Et surtout, j’étais beaucoup trop heureuse pour consacrer longtemps mon énergie à Vanessa.
J’avais bien mieux à faire.

À chaque fois que nous remontions dans le car, Gérald était là.
À chaque fois que nous en descendions, je savais que nous finirions par y revenir.

Le voyage avançait.
Nous descendions toujours plus au sud.

Et sans vraiment vouloir me l’avouer, je commençais à sentir quelque chose que je n’avais aucune envie de voir arriver.
La fin.

J’ai refusé de monter sur un volcan pour sauver mes Kickers

Vers la fin du voyage, nous devions visiter un volcan.

Il pleuvait.
Mais vraiment.

Pas cette petite pluie sous laquelle on peut décider de faire semblant que tout va bien parce qu’on est en vacances.

Il pleuvait des cordes.

Je n’avais pas d’imperméable.
J’avais des lunettes.

Et toutes les personnes qui portent des lunettes connaissent l’absurdité de la situation : lorsqu’il pleut suffisamment fort, on ne voit plus rien.

Une visite panoramique dans ces conditions me semblait présenter un intérêt assez limité.

Mais surtout…
J’avais mes Kickers.
De belles Kickers presque neuves.

Et je n’avais absolument aucune intention d’aller escalader un volcan sous une pluie battante avec.

Aujourd’hui, cette décision me paraît complètement stupide.

Un volcan italien avec ses amis à 17 ans : une fois.
Une paire de Kickers : remplaçable.

J’aurais dû bouger mes fesses.
J’aurais dû me dire que mes chaussures sécheraient.
Et puis Gérald aurait été là.

Il aurait probablement trouvé un moyen de me protéger un peu de la pluie.

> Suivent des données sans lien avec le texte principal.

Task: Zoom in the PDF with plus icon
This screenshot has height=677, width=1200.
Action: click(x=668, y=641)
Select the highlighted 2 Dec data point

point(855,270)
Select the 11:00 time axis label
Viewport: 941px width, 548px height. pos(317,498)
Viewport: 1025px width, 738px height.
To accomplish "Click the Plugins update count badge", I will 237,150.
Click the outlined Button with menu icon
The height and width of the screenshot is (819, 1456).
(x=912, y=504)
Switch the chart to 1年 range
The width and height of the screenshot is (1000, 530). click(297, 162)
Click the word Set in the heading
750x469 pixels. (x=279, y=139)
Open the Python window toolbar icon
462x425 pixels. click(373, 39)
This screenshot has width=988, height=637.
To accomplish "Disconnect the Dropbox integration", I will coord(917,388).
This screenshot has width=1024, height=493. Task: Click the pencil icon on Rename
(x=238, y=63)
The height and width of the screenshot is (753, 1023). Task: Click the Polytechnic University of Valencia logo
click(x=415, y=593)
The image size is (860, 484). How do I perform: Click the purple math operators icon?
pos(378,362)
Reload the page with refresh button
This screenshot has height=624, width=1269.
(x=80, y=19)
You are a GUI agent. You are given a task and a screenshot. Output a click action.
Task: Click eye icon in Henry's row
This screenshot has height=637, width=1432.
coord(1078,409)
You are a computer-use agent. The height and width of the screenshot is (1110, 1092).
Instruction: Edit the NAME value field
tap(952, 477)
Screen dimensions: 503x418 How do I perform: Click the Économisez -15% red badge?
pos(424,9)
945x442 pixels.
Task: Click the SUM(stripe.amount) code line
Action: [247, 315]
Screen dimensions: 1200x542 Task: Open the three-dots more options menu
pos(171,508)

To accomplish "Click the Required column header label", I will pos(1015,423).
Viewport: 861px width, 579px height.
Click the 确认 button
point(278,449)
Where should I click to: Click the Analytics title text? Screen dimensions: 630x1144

Mais la Mila de 17 ans avait pris sa décision.
Et j’ai un caractère de cochon.
— J’y vais pas !

Tout le monde est descendu.
Moi, je suis restée seule.

Dans le car.
Notre car.

Au début, j’étais probablement très satisfaite de moi.
Mes pieds étaient secs.

Puis les minutes ont commencé à passer.

Et il faut se souvenir d’une chose.
À l’époque, rester seule pendant 1 heure ne signifiait pas sortir son smartphone.

Pas de réseaux sociaux.
Pas de vidéos.
Pas de Candy Crush.

Rien à faire défiler pour empêcher son cerveau de fonctionner.

Alors mon cerveau a fonctionné.
Beaucoup trop.

Pour la première fois depuis notre arrivée en Italie, j’étais seule dans l’endroit où Gérald et moi avions passé toute la semaine à nous retrouver.

Son siège était vide.
Et surtout, le voyage touchait à sa fin.

C’est là que la question que j’avais soigneusement laissée de côté pendant presque toute la semaine a fini par s’asseoir à côté de moi.
Qu’est-ce qui allait se passer en France ?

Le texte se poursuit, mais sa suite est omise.